• _What to do_
Every record below is to be copied exactly, with its images omitted.

### Extracted records

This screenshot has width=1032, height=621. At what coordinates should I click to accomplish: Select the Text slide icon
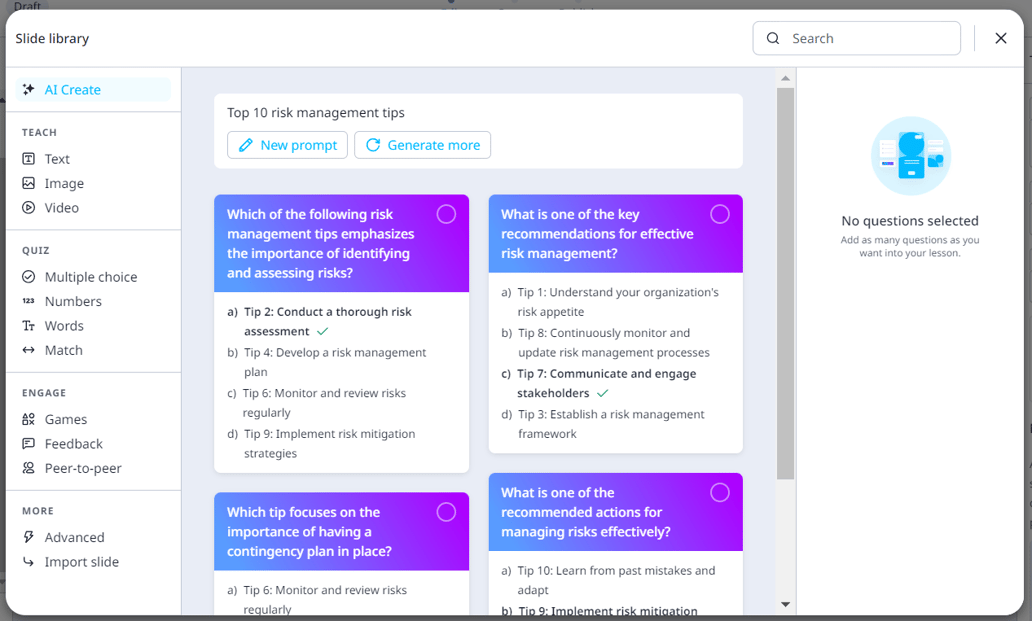(x=29, y=159)
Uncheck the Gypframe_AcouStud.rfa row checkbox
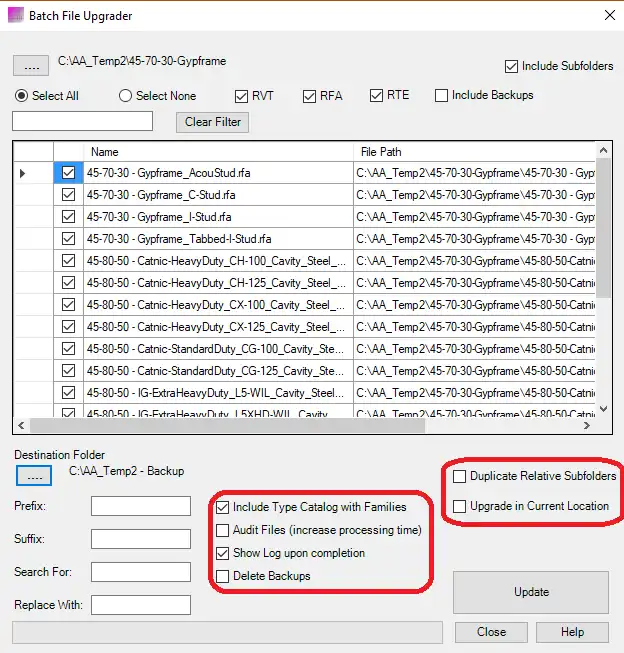624x653 pixels. point(68,173)
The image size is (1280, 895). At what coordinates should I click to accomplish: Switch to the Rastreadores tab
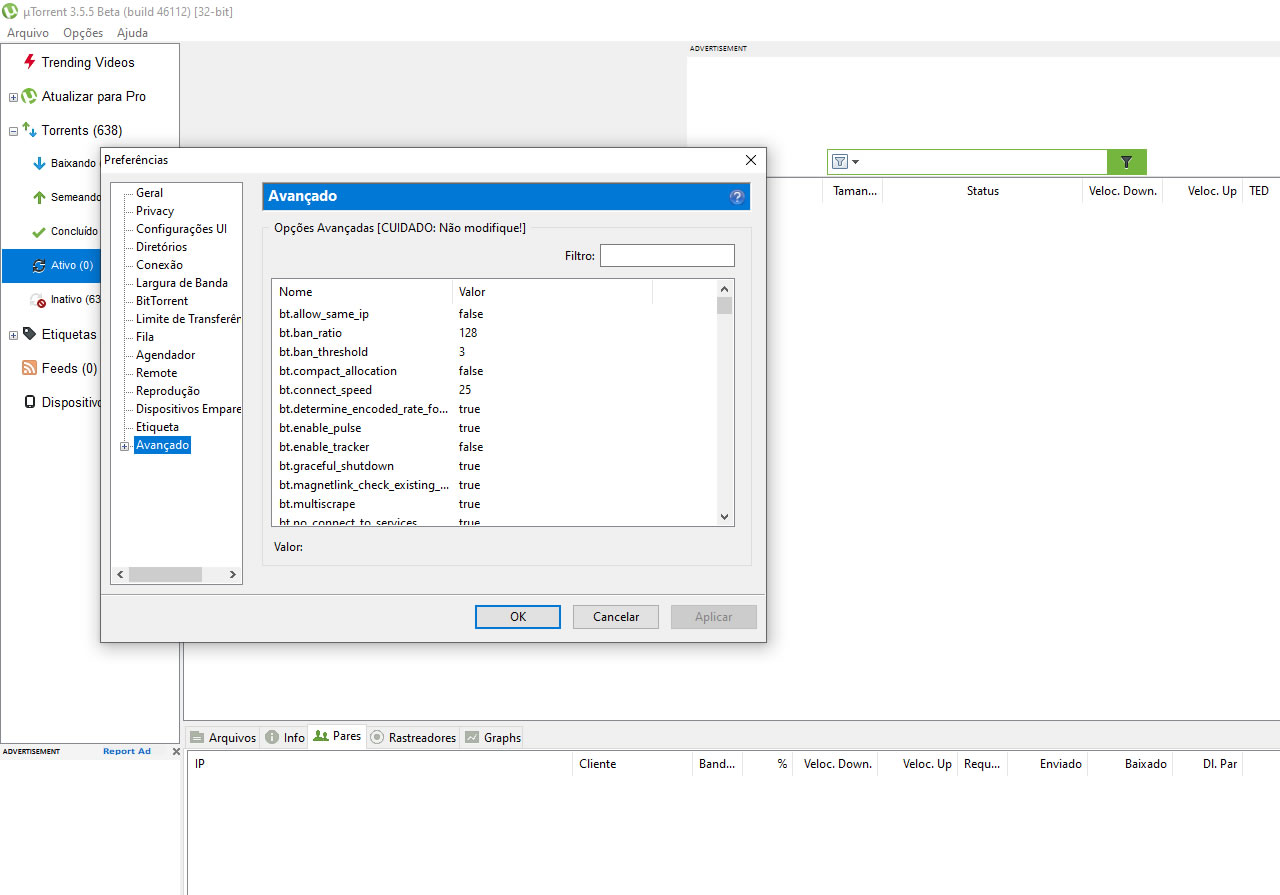point(413,737)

######

• _Reply_
This screenshot has width=1032, height=621. At what coordinates should I click to accomplish: Select the Text slide icon
(x=29, y=159)
Uncheck the Gypframe_AcouStud.rfa row checkbox
624x653 pixels. point(68,173)
The image size is (1280, 895). At what coordinates should I click to accomplish: Switch to the Rastreadores tab
point(413,737)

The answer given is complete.